When you simulate the the data, you know the population coefficients, because you chose them. But if I simulate the data and only give you the data, you don't know the population coefficients. You only have the data - just as it is with real data.

When you look at data that has noise about a linear relationship, there's a variety of population lines that are consistent with the data -- lines that could reasonably have produced that data:

Plot of linearly related data with three plausible linear fits

The three marked lines are each plausible population lines -- the observed data might fairly easily have resulted from any of those lines (as well as an infinity of other lines near to those).

But if we reduce the standard deviation of the error term:

Plots of two simulated data sets with the same coefficients but with the second one having one tenth the conditional standard deviation of the first one

then the lines that could plausibly have produced that data have a much smaller range of slopes and intercepts; while all the lines consistent with the second set of data could have produced the first set of data, there are lines that could easily have produced the first set of data that would be relatively implausible for the second set of data. Literally then, for the second set of data, you have less uncertainty about where the population line might be.

Or look at it this way: if I simulate 50 samples like the left hand (grey) points (all with the same coefficients and with the larger $\sigma$), then the coefficients of the fitted regression lines will vary from sample to sample. If I then do the same with the smaller $\sigma$, they vary correspondingly less.

Here we plot slope vs intercept for each of 50 samples of size 100, for large and small $\sigma$:

plot of coefficients from multiple simulations with two different sigmas

and indeed we see that the second set of points (fitted coefficients) vary much less. If you do this with many such samples, it turns out that the typical distance of the points from the center in any direction is proportional to $\sigma$.

How does larger spread of $x$'s make the standard error smaller?

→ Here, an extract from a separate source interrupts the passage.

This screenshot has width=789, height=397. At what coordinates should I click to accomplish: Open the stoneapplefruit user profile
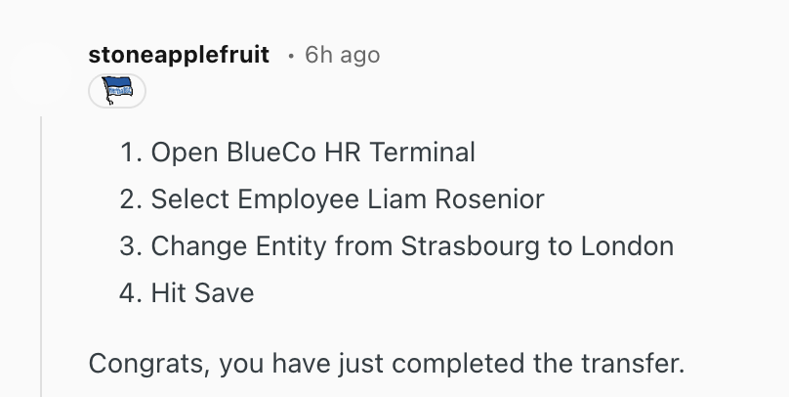click(x=179, y=55)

Consider these two plots, where I have split my larger noise sample into points close to the x-mean and points further away (which makes the standard deviations of the x's relatively small and large):

plot of the middle half and "outer half" of the larger-sigma data, with plausible lines

and consider just the slope for now.

Looking at points in subset from the center half of this large-$\sigma$ data set, we can see that there's a wider range of slopes that might have produced that data than could reasonably have produced the outer-half of the values -- the spread of points about the population line is relatively wider compared to the spread of the x's, so there's more "wiggle room" for the slope if the x-spread is narrow.

Specifically, the two red lines are quite consistent with the middle half of the points but are not consistent with the outer half (it is relatively much less likely that either line could have produced the points in the right side plot).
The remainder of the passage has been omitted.